Bar Chart Wrap Up
05 May 2015Now that you’ve had a chance to play with the bar chart example(s) I thought I would point you in the direction of some futher reading and a bit of code that may help with the Have a play! section.
In the CSS:
- Change the spacing of the bars
- Change the colour of the bars (Googling ‘HTML color names’ may help, or use a hex #FFFFFF colour)
Both of these involve changing the CSS portion of the code. The padding
and margin
properties specifically. In terms of colour options there are a great many web resources that can help with the selection of hex (i.e. #0000FF) and named colours (i.e. steelblue), but one such resource I’m quite fond of is Adobe Color CC which allows you to create colour schemes (which can really help when creating visualisations). Click to ‘edit’ any of the colour schemes and it will give you the hex value for each colour.
In the JavaScript:
- Change the size of the graph
This is primarily contolled by the .range()
JavaScript method (which in this case dictates how much space the x-axis has). You can also control the graph’s height by changing the padding
and margin
CSS properties.
- What other options are there other than
d3.scale.linear
?
Lots according to the API specification, but have a look at how the shape of the graph changes if you change d3.scale.linear
to d3.scale.pow
and d3.scale.sqrt
. Changing which scale is used changes how the .domain()
maps to the .range()
, an important consideration.
- What about adding a filter so that only certain bars above a certain value are displayed?
D3.js has a built in filter method that allows selections to be limited to items that pass a certain condition. So in this case, under the .enter().append("div")
line in the JavaScript, I added .filter(function(d) { return d > 15})
which limits further processing (in this case styling and the addition of text) to only those elements whose value is greater than 15. Because of the way the code in the example is structured, the graph does leave some whitespace in expectation of these bars being present.

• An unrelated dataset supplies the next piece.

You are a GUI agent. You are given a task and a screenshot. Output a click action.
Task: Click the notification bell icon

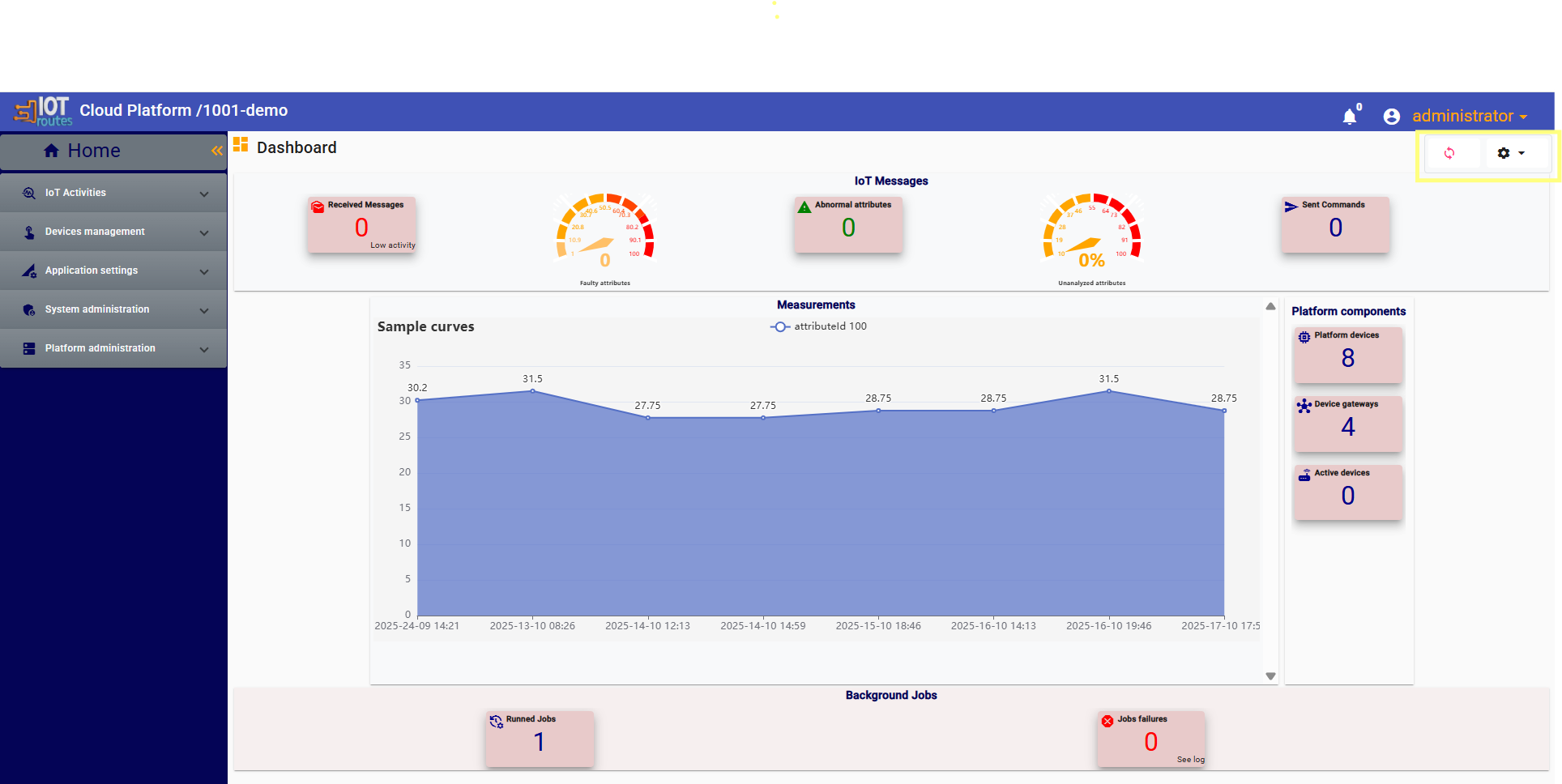tap(1350, 117)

- Can you make the bars below 15 red and the ones above green?
There are quite a few ways which this could be achieved. I opted to remove the background-color: steelblue;
line from the CSS, and add .style("background-color", function(d) {return (d > 15 ? "green" : "red")})
to the JavaScript under the other .style()
method. In my function I’ve used what is called a tenary operator which is a short-hand way of encapulating a simple if-then-else statement, basically (thing-to-test ? true-value : false-value). You’ll see these quite a bit in D3.js examples as D3 relies heavily on inline functions which can get a bit of a readability bump from these short-hand forms.